Medicine donations: a review of policies and practices | Globalization and Health

Medicine donations: a review of policies and practices | Globalization and Health

We analyzed 38 policies on donations from donor countries (1 policy), pharmaceutical companies (6 policies), NGOs (6 policies) and recipient countries (25 policies). Twenty-five policies were implemented in 2010 or later and 16 of those incorporated all 12 recommendations from the most recent Guidelines revision. We also found that the large majority of donors in all three categories who had documented participation in donations either did not have policies governing those donations or those policies were not publicly available.

Recommendations 11 and 12 were the most likely ones to be missing, primarily in the recipient countries. These two recommendations focus on ensuring that the value of donated medicines match the wholesale price of the equivalent in the recipient country, and that all logistical donation costs are covered by the donors, respectively. The lack of implementation of these recommendations into recipient countries’ policies could allow for donors who also may have not incorporated them into their policies to leave wholesale price matching and donor accountability of logistical costs out of the conversation. This absence creates a cycle whereby recipient countries that do not have highly developed economies are sometimes be forced to pay out of pocket for some of the costs associated with the medicines they are being donated to them, creating a financial burden to them.

In addition, some authors have raised the risk that large-scale donations may distort pricing in the global commercial market for pharmaceuticals [13]. This distortion could affect alignment with the 2010 WHO Guidelines because recommendation 11 states that all donated medicines should match the wholesale price of the generic equivalent in the recipient nation. If this recommendation is not fulfilled, prices with higher mark-ups coming from donor countries can make the overall pharmaceutical market too expensive for citizens in recipient countries and pose another barrier to essential healthcare. Recommendation 12 also states that donors should cover logistical costs in the donation process, as recipient countries should not have to incur additional financial burdens if they are facing a crisis or do not have a large enough healthcare budget.

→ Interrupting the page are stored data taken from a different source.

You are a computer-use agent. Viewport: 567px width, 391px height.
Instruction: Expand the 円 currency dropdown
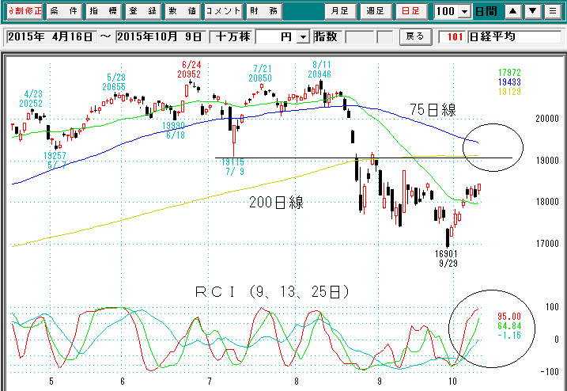tap(302, 38)
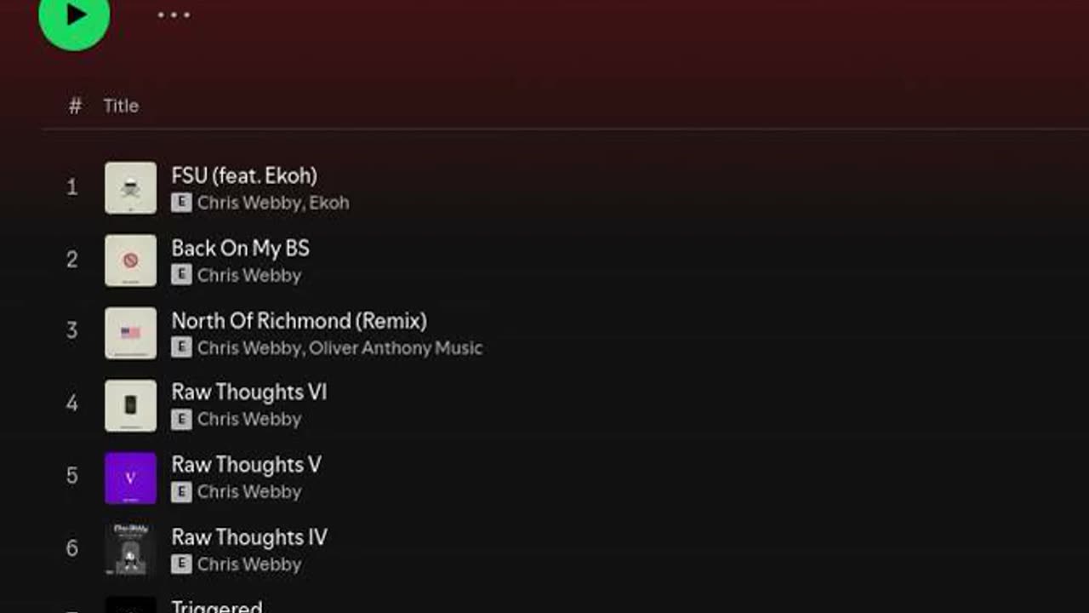This screenshot has height=613, width=1089.
Task: Open Chris Webby artist link under Back On My BS
Action: (249, 275)

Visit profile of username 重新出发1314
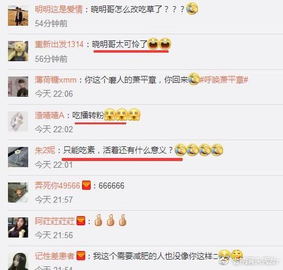(59, 44)
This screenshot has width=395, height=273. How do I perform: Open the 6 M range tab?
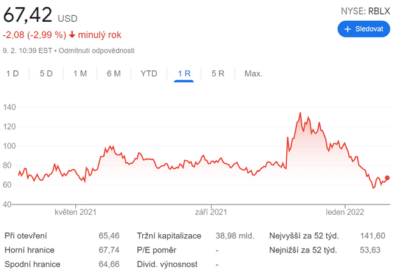[x=114, y=74]
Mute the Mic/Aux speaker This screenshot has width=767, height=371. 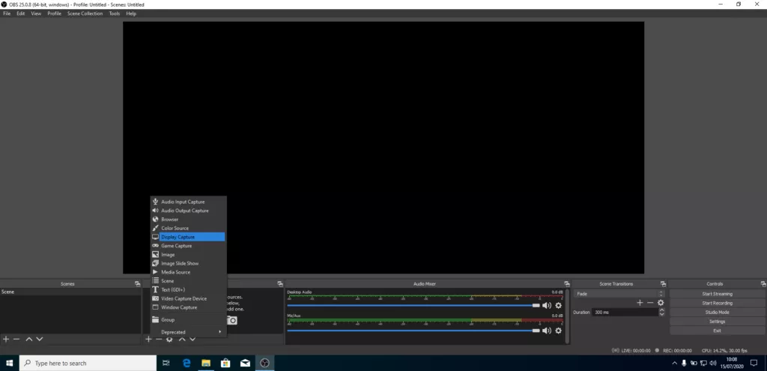click(x=547, y=330)
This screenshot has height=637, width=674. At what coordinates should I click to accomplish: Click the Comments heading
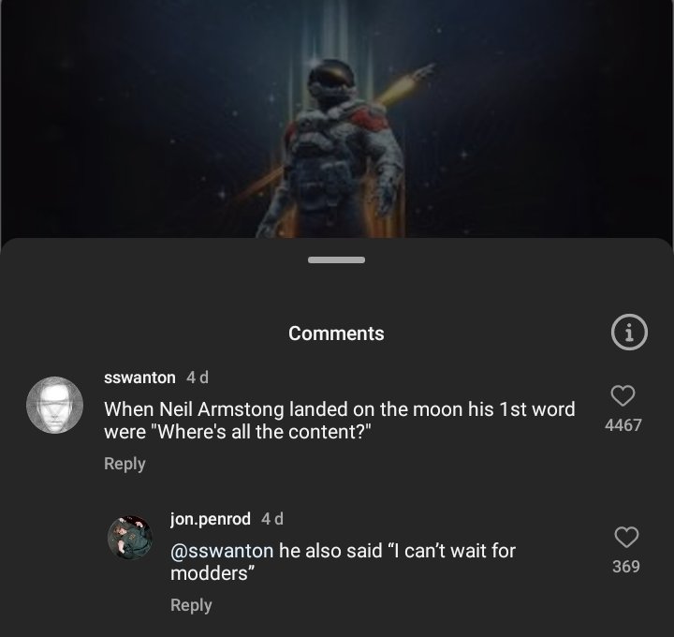[336, 333]
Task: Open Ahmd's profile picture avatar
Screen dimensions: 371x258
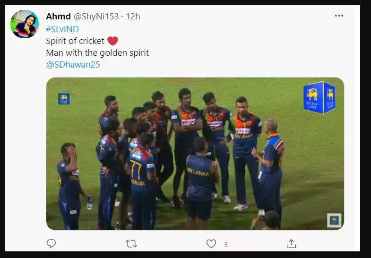Action: 25,24
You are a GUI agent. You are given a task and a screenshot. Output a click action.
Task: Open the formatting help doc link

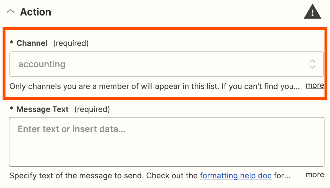236,176
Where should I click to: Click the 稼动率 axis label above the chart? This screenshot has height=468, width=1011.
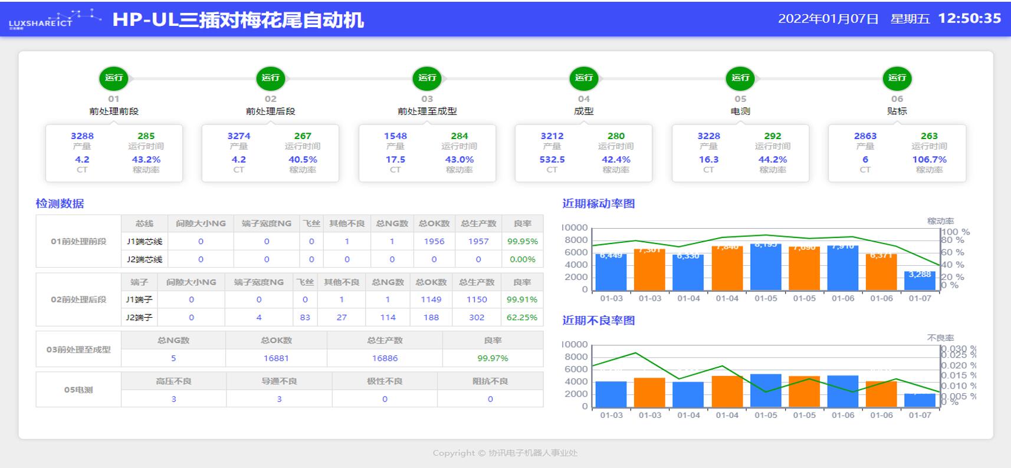click(x=940, y=221)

The findings from our study point out the need for stakeholders to focus on the economic implications that their donations can have on other participating actors, especially recipient countries. In-other words, donations that do not comply with the Guidelines can hurt those countries they are intending to help by creating additional financial burdens. This precaution and consideration when incorporating the WHO recommendations into donation policies can mean the difference between pharmaceutical aid that is genuinely beneficial, and aid with underlying financial hinderances for recipients to endure once the medicine arrives [14].

We also found that there are many actors across all categories (donor and recipient countries, NGOs and pharmaceutical companies alike) that do not currently have medicine donation policies or possibly their policies are not accessible to the general public for reference. This was evident in our search especially amongst donor countries, as we were only able to discover medicine donation policies for 1 out of the 12 countries.

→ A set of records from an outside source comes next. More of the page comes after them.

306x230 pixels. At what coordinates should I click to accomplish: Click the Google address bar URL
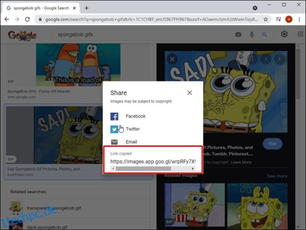151,19
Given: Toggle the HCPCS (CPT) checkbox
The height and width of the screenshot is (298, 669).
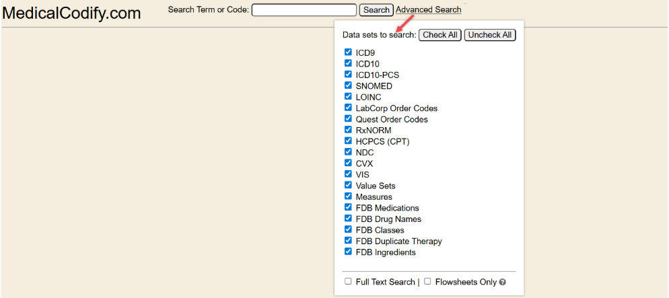Looking at the screenshot, I should pos(348,141).
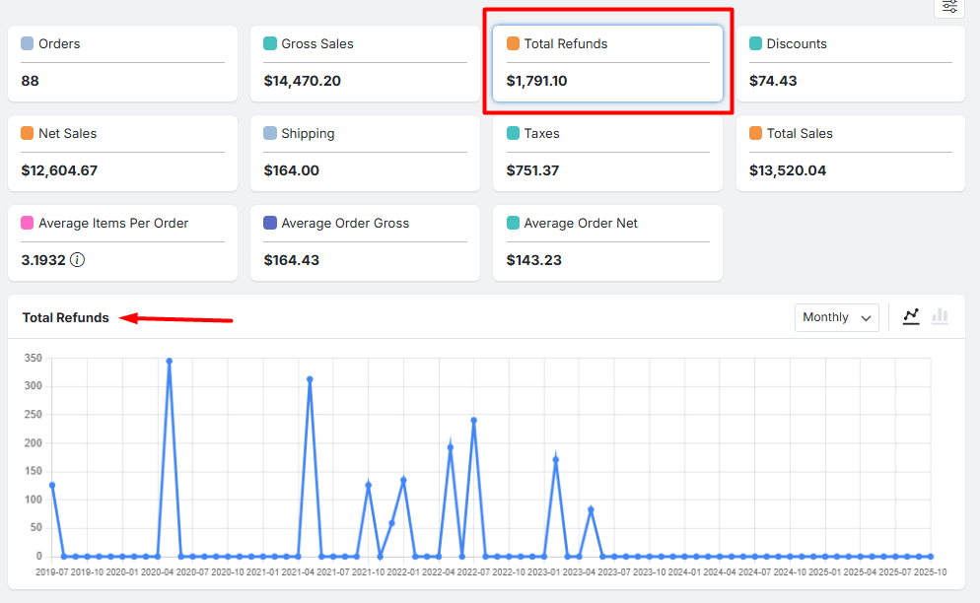The image size is (980, 603).
Task: Click the Net Sales orange swatch
Action: [x=28, y=133]
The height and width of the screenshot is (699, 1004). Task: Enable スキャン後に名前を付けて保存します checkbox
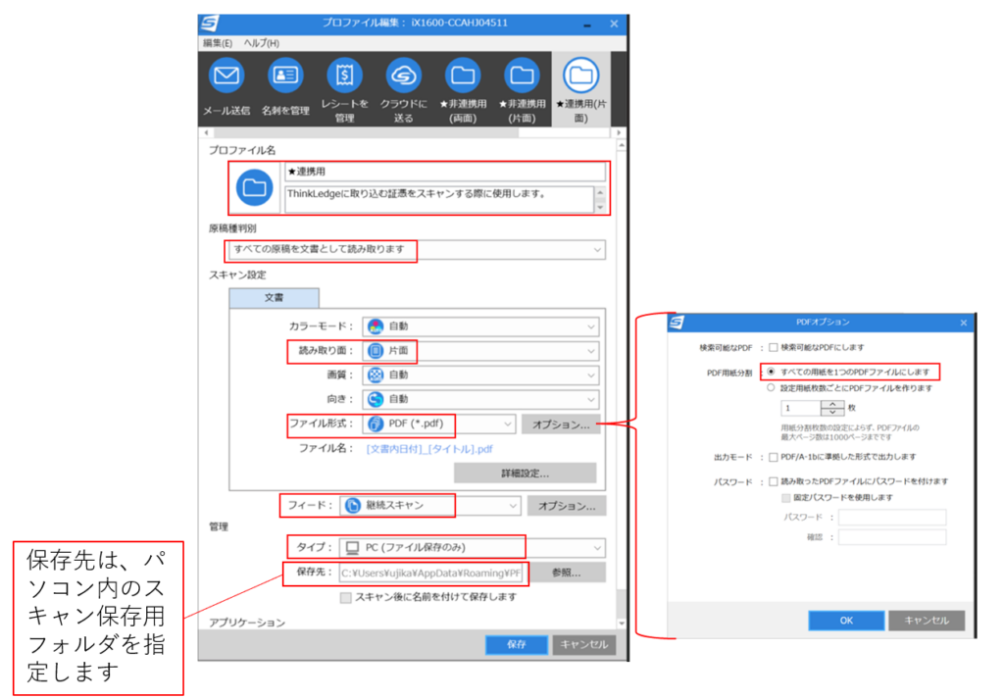point(345,597)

A lack of transparency in medicine donation policies must be addressed. If actors do not currently make medicine donation policies publicly available, other actors and individuals outside of their organization will lack valuable information which may impact potential donation partners who are looking to work with them to donate or receive medicines. If all medicine donation actors shared their current policies, actors could hold each other accountable and provide suggestions to improve their policies to be more in line with the 2010 WHO Guidelines. Actors could also hope to gain more trust from the general public if they make audiences aware of how medicine donations operate within their organizations, which could in turn provide them with more support, funding opportunities and international partnerships in the future.

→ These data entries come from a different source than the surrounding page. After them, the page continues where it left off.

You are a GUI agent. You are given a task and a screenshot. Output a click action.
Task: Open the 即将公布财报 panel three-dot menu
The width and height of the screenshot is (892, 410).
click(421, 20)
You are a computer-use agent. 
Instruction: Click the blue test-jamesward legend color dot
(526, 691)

The difficulties in implementing the guidelines that we identified in the literature strongly suggest the need for a new round of revisions.

Recommendations

There are six suggestions for revision to the Guidelines recommendations that were synthesized based on our findings. They are as follows:

  1. 1.

    Include a distinct definition of who is a “recipient” in the donation process to improve clarity between stakeholders. This will allow for all parties involved in the donation process to understand their roles and the roles of others to maximize efficiency and communication.

  2. 2.

    Synthesize a list of successful global case study examples to assist guideline users.

  3. 3.

    Provide a mechanism for recipient countries to decline donations.

  4. 4.

    Use flowcharts to represent the mechanics of medicine donations.

  5. 5.

    Create visuals to illustrate how stakeholders can efficiently operate pharmaceutical interventions to provide aid to recipients.

  6. 6.

    Donors that do not have a donation policy should reference the 2010 WHO Guidelines to lead their medical humanitarian aid efforts.

Overall, we also found very minimal academic and public discourse on emergency preparedness in the context of disaster relief efforts and medical donations. One potential area for further action, is the implementation of “virtual” donation exercises for disaster preparedness training [13]. This would enable users to better plan for receiving donations of essential medicines by simulating real life scenarios in different settings of urgency and could assist in shaping disaster relief protocols and procedures.

Limitations

Although we believe that our search criteria were comprehensive, we may have missed finding policies of some donors and recipients, including because the policies were not publicly available. It is almost certain that there are other donors and recipients who fell outside our inclusion criteria who may have policies that we failed to capture and our results do not apply to these actors. We also did not evaluate how rigorously policies were applied by either donors or recipients. Finally, even in the absence of policies, donors in all three categories are making donations and countries are receiving donations.